The opportunity to rub shoulders with New York's elite art world has highlighted to Visesio Siasau the value and significance of his own contribution to the arts.
"We as indigenous people, we are already at that level," he says.
"Our practices, our processes, we are born into it. It is very important for us to be different and acknowledge our differences in a global context."
The He Waka Hiringa graduate is mid-way through his international residency in New York after being named Paramount Award Winner in the 24th Wallace Art Awards last year.
Along with partner Serene Tay, who also completed her masters at Te Wānanga o Aotearoa, and their daughter Sei, the family has made their home in the Big Apple since May.
Visesio's reclamation of pre-Christian Tonga - from sculpting divinity forms to identifying sacred sites - has caused controversy in his homelands and is often isolating.
However, the 46-year-old says his time studying at Te Wānanga o Aotearoa prepped him well for the "intense and energetic" dialogue he's been engaged with in New York.
"The course makes you think for yourself," he says.
"There is no separation of theory, action, practice or knowledge. Another thing is it allowed you to follow your strength and delve deeper into your consciousness."
His award-winning artwork, a collaborative piece titled Onotu’ofe’uli – Onotu’ofekula, is a 60ft-long tapa cloth that took two years to produce both in New Zealand and Tonga.
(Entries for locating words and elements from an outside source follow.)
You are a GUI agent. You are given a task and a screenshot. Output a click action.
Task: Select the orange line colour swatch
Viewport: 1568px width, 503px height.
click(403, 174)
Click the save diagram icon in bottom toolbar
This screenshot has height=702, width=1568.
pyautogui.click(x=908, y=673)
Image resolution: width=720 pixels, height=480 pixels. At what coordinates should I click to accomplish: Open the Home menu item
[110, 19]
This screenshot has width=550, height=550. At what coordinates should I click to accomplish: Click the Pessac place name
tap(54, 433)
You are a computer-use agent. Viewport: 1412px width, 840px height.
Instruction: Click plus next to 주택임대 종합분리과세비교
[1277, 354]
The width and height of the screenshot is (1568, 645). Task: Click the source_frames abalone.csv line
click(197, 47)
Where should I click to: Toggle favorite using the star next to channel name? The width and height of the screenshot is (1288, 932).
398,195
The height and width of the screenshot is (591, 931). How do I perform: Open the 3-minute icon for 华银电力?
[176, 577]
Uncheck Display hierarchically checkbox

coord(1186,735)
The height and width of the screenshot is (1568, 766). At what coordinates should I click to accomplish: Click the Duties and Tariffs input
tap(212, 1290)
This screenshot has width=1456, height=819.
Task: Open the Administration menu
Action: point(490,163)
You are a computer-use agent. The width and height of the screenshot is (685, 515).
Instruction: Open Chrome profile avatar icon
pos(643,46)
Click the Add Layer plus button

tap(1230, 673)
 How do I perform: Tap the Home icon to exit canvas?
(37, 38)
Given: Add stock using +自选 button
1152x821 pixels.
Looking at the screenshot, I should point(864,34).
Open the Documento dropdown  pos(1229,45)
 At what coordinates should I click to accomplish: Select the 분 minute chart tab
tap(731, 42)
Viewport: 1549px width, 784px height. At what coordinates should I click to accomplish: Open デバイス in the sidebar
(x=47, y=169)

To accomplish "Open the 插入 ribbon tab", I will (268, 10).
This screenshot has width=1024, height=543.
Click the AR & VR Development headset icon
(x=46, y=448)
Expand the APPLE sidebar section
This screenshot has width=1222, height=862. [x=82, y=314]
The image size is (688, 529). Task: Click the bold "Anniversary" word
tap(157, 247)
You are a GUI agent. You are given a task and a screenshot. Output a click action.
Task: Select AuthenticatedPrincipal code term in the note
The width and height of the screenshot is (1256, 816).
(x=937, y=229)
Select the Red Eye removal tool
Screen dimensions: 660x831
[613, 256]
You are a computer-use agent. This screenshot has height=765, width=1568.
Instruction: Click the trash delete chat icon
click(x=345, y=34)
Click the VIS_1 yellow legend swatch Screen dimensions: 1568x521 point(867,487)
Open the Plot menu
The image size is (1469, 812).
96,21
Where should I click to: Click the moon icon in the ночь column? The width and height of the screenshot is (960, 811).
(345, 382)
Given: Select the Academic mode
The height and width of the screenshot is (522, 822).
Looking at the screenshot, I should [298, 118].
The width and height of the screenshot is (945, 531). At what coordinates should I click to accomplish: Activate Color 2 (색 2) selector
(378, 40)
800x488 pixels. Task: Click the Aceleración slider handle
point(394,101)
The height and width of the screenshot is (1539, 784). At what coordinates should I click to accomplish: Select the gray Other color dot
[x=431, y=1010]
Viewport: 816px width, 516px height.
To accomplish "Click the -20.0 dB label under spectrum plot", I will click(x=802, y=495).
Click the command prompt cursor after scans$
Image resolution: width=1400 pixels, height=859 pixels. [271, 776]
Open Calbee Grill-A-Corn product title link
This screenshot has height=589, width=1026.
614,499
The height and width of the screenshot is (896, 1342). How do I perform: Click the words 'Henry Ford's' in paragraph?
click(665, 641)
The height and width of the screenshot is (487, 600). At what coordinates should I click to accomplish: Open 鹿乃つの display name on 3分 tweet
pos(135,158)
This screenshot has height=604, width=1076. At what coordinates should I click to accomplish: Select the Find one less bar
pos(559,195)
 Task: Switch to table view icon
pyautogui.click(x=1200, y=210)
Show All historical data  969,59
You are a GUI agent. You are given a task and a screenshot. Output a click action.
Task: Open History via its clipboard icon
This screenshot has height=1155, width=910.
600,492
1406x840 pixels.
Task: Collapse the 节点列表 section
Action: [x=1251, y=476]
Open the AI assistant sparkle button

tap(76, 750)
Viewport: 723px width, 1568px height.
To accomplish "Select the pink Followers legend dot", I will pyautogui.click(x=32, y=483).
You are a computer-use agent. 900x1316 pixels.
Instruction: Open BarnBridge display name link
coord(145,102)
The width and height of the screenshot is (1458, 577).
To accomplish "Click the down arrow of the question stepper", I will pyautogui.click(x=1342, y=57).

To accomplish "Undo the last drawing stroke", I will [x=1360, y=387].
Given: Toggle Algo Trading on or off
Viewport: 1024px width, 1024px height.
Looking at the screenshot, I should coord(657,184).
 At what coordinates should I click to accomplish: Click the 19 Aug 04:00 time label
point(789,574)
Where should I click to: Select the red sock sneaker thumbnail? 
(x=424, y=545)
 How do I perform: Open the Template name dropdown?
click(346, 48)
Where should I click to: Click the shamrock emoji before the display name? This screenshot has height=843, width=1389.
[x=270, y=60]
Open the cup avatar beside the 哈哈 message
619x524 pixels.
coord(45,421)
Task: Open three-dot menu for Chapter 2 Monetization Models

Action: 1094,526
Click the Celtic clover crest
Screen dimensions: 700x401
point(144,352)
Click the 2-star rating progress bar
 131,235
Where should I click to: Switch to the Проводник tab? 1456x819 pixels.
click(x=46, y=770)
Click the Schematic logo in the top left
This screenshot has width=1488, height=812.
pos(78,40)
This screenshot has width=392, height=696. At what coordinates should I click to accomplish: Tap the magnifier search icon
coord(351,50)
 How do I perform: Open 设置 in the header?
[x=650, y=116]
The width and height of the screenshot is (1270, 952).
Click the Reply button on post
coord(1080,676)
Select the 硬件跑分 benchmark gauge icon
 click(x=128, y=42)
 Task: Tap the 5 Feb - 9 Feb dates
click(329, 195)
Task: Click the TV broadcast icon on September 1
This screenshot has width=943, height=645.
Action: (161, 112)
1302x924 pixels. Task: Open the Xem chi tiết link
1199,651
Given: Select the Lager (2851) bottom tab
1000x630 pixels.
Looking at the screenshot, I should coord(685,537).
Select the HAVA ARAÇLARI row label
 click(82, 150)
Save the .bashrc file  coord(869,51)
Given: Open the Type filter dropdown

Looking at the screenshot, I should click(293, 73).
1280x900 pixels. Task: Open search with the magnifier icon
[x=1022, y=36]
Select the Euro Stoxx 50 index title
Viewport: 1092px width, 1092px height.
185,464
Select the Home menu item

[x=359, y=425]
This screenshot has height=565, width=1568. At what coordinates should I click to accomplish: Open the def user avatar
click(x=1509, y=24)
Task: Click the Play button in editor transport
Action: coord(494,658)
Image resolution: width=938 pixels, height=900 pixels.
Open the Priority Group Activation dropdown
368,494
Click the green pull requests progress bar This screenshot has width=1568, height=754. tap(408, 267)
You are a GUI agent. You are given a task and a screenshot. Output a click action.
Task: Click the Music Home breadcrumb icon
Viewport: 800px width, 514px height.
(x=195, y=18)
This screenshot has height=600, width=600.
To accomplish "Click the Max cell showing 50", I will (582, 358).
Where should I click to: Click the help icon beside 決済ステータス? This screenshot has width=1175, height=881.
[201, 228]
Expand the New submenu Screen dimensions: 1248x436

Although it is now owned by the Wallace Art Trust, it was able to accompany Visesio to Manhattan as part of a group exhibition titled 'Living as Form'.
The landmark show acknowledges the Lenape people, who were the original inhabitants of 'Manhattan.
Visesio's interest in the way social issues enhance his practice has led him to consider a future teaching at Te Wānanga o Aotearoa, or creating a similar creative learning space in Tonga.
"Once you place your idea out there, there's a natural and equal amount of energy that comes back. This is the synthesis - the response of what is coming is forcing us to move. And the best thing is showing. In that way we learn as well."